- TASK DIRECTIONS -
Range to output from the entries below: the line containing "Media Interviews (90, 2358)" through the line containing "Disclaimer (95, 2549)". Set it down exactly, ends included, nothing else.

######

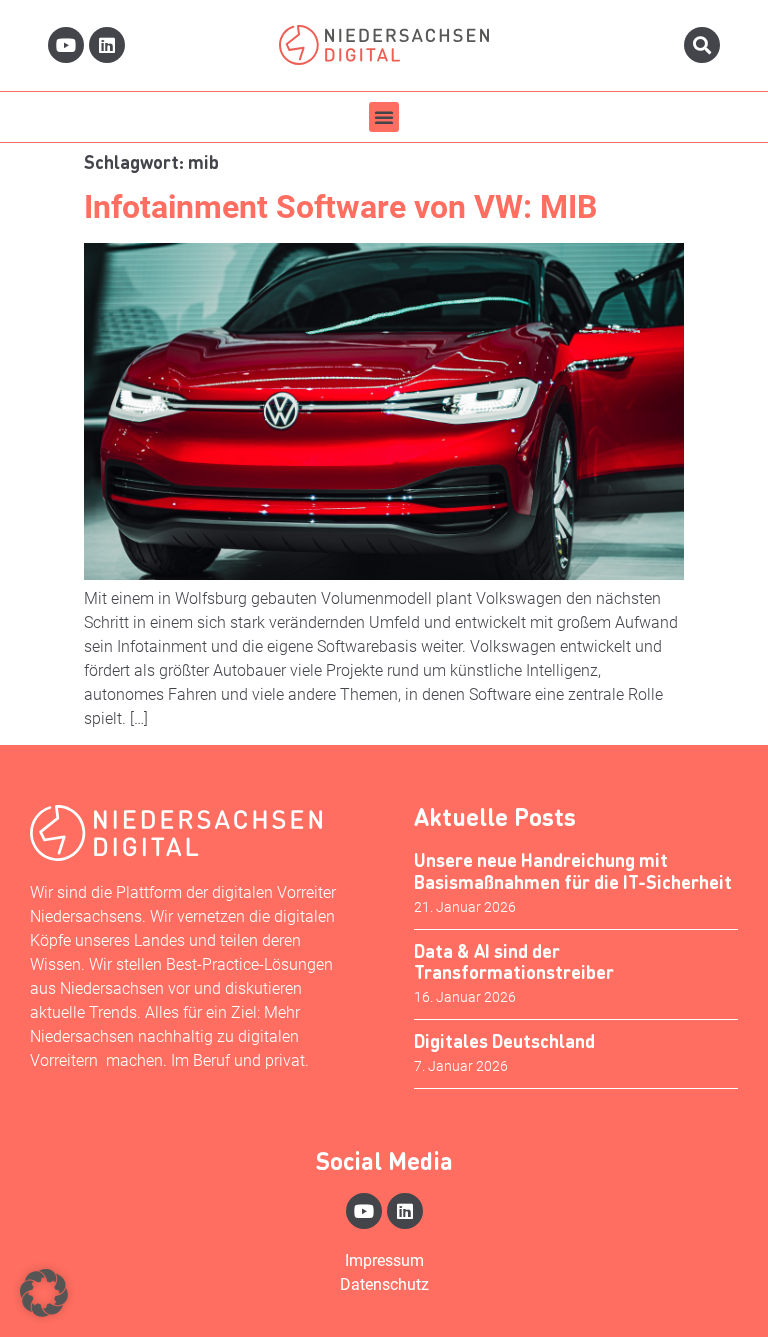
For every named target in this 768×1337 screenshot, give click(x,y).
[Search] (702, 45)
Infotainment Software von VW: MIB (340, 207)
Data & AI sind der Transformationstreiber (514, 961)
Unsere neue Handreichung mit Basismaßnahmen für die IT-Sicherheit (573, 870)
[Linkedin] (107, 45)
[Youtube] (66, 45)
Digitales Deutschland (504, 1040)
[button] (384, 117)
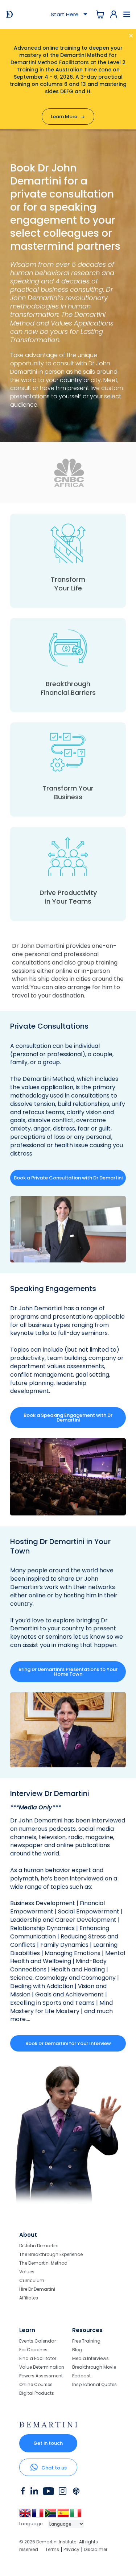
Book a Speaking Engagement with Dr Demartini (68, 1417)
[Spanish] (63, 2515)
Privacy (71, 2549)
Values (26, 2272)
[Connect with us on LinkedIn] (34, 2492)
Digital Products (36, 2393)
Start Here (66, 14)
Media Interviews (90, 2358)
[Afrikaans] (51, 2515)
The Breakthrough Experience (51, 2254)
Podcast (81, 2376)
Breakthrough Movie (94, 2367)
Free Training (86, 2341)
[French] (38, 2515)
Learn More (68, 116)
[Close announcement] (122, 37)
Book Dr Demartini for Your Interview (68, 2043)
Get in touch (48, 2443)
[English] (25, 2515)
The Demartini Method (42, 1079)
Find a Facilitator (37, 2358)
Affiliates (28, 2298)
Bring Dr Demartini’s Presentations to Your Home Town (68, 1671)
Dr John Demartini (38, 2246)
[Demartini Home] (48, 2425)
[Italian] (76, 2515)
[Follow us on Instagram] (62, 2492)
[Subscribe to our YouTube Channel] (48, 2492)
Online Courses (36, 2384)
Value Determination (41, 2367)
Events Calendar (37, 2341)
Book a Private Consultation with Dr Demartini (68, 1177)
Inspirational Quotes (94, 2384)
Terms (52, 2549)
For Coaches (33, 2350)
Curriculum (31, 2280)
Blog (77, 2350)
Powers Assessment (41, 2376)
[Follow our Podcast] (76, 2492)
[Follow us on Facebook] (22, 2492)
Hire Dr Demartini (37, 2289)
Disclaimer (95, 2549)
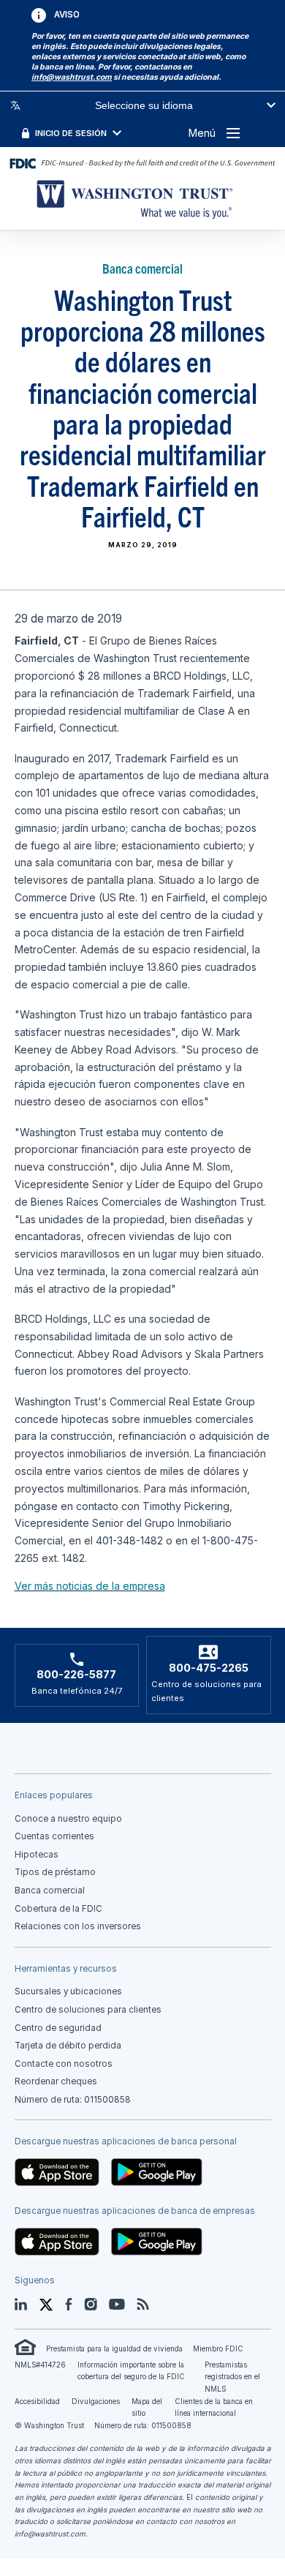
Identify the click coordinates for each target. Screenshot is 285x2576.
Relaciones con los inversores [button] (78, 1926)
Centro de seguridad (58, 2028)
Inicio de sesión (71, 133)
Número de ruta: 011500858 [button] (73, 2100)
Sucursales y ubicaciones (68, 1991)
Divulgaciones (96, 2401)
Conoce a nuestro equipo (68, 1819)
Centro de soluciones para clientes (88, 2010)
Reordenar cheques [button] (56, 2081)
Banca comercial (50, 1890)
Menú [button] (202, 133)
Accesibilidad (37, 2401)
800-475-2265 (208, 1668)
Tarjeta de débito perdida (68, 2045)
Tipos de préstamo (55, 1872)
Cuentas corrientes (54, 1836)
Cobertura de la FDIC (58, 1909)
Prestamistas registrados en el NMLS (232, 2377)
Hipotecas (36, 1855)
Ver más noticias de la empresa (90, 1586)
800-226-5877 (76, 1674)
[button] (71, 77)
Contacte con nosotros (64, 2064)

######

- THE ANSWER -
Media Interviews (90, 2358)
[Afrikaans] (51, 2515)
The Breakthrough Experience (51, 2254)
Podcast (81, 2376)
Breakthrough Movie (94, 2367)
Free Training (86, 2341)
[French] (38, 2515)
Learn More (68, 116)
[Close announcement] (122, 37)
Book Dr Demartini for Your Interview (68, 2043)
Get in touch (48, 2443)
[English] (25, 2515)
The Demartini Method (42, 1079)
Find a Facilitator (37, 2358)
Affiliates (28, 2298)
Bring Dr Demartini’s Presentations to Your Home Town (68, 1671)
Dr John Demartini (38, 2246)
[Demartini Home] (48, 2425)
[Italian] (76, 2515)
[Follow us on Instagram] (62, 2492)
[Subscribe to our YouTube Channel] (48, 2492)
Online Courses (36, 2384)
Value Determination (41, 2367)
Events Calendar (37, 2341)
Book a Private Consultation with Dr Demartini (68, 1177)
Inspirational Quotes (94, 2384)
Terms (52, 2549)
For Coaches (33, 2350)
Curriculum (31, 2280)
Blog (77, 2350)
Powers Assessment (41, 2376)
[Follow our Podcast] (76, 2492)
[Follow us on Facebook] (22, 2492)
Hire Dr Demartini (37, 2289)
Disclaimer (95, 2549)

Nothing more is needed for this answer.